In the 60’s when an average of 42 episodes of the show were cranked out, it was not uncommon for the regulars would take a week or two off in-season. Their appearances in the show during their absence would be minimized by either pre-taping their segments or by shunting them off-screen entirely with little said to highlight their absence. Our favorite solution to this would be to have someone put in jail for a spell, only to be set free in time for episode 4. But these were planned, scripted solutions necessary for the maintenance of the overall enterprise.
When Frazer Hines came down with chicken pox after production on episode one of The Mind Robber a solution needed to be found quickly. Fortunately for everyone involved The Mind Robber was a story based on storytelling and imagination and ideally suited for a quick, if amusing mid-story change.
When Jamie was frozen in place during an attack, the Doctor to unfreeze him comes a board of cut-out facial features and a blank face to put them one, and of course he gets it wrong. Enter Hamish Wilson.
“I had a phone call from my agent saying they had a job for me. I was working in a job in central London which involved shifting old furniture out of offices and putting new furniture in, and erecting it. The deal was, if I had to go to an audition, I could go away, and this was to go to the rehearsal room – I think it was a church hall – and I would be recording a Doctor Who the following day. It was very good news as it was ‘proper’ work, as opposed to furniture shifting, as I was pretty good at it and fairly nifty with a screwdriver!”

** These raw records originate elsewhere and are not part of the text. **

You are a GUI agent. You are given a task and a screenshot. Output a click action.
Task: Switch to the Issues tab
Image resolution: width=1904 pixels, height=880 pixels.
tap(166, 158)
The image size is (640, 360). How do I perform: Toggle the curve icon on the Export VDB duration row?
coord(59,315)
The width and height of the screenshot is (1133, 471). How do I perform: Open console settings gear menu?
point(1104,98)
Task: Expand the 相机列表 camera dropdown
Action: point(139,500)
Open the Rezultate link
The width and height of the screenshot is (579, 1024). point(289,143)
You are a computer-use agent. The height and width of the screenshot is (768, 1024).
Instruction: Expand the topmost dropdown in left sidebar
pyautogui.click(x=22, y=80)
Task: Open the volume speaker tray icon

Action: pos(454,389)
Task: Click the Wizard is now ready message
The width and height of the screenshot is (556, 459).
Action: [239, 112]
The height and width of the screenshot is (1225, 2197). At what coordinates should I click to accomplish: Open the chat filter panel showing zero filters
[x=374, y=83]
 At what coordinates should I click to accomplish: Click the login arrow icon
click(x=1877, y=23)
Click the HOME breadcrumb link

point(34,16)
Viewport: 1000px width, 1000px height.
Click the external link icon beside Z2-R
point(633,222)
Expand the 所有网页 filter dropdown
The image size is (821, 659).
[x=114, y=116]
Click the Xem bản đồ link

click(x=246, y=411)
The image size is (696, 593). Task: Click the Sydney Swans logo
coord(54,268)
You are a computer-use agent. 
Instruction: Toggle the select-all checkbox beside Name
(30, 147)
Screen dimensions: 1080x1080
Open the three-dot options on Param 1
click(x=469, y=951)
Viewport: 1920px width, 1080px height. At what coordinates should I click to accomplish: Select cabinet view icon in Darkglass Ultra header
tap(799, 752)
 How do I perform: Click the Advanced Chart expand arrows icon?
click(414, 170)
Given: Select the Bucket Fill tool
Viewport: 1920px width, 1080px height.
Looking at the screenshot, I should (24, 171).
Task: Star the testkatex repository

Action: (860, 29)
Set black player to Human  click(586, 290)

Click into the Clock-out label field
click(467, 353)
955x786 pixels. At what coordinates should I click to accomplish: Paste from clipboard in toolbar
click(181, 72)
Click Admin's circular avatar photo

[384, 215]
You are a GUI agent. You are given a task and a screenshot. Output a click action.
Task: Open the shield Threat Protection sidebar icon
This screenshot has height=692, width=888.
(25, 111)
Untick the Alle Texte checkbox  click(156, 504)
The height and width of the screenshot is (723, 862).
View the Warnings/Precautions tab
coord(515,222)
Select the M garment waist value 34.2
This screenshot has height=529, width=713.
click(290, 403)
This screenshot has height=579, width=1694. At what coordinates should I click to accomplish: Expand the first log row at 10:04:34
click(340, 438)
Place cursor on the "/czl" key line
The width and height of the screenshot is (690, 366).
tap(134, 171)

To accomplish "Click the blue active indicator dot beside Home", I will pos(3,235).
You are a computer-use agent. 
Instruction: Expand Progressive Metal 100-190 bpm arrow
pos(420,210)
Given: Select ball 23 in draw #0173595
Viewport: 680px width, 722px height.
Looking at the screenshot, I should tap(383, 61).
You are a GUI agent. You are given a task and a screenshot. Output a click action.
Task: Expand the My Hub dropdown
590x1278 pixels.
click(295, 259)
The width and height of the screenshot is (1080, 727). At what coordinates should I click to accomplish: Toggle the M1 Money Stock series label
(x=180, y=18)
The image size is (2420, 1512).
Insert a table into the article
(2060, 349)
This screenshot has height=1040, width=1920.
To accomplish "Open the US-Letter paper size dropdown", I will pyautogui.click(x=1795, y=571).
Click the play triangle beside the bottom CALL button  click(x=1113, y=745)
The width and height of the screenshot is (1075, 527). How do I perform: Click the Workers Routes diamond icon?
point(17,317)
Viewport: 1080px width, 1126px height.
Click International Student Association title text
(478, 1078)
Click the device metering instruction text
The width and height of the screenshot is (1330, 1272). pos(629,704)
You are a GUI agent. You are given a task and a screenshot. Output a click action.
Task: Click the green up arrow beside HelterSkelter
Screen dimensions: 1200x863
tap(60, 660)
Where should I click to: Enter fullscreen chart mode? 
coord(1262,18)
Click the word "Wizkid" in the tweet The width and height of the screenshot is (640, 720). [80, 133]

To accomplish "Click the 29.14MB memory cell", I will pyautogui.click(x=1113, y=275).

“Frazer Hines had got chickenpox and one of the thing you mustn’t do is enter industrial premises if you’ve got rubella, because there may well be women who are pregnant, and don’t know it, and rubella can damage the foetus. So Fraser couldn’t go in, and they were literally recording the following day, so I went off and spent a complete day doing nothing but blocking, and being shown the moves in various scenes in which Jamie appeared. Patrick Troughton was lovely. He was an actor I’d always admired.”
“It was a remarkable thing to do. Both Patrick and Wendy, who I had most of my scenes with, were so supportive of me as the pig-in-the-middle doing that first episode, and having to get it done so quick. It was great fun working with them, the guest cast, and all of the crew, they really were tremendous.”
Wilson appeared in episodes 2 and 3 before Hines was cleared for work. The process is restoring Jamie was reversed and the story went on. For years we here at the Tour had heard that Wilson was Frazer Hines’ cousin, so the substitution would have made even more sense, but that simply wasn’t the case. Instead it’s just an amusing footnote in the tapestry of Doctor Who.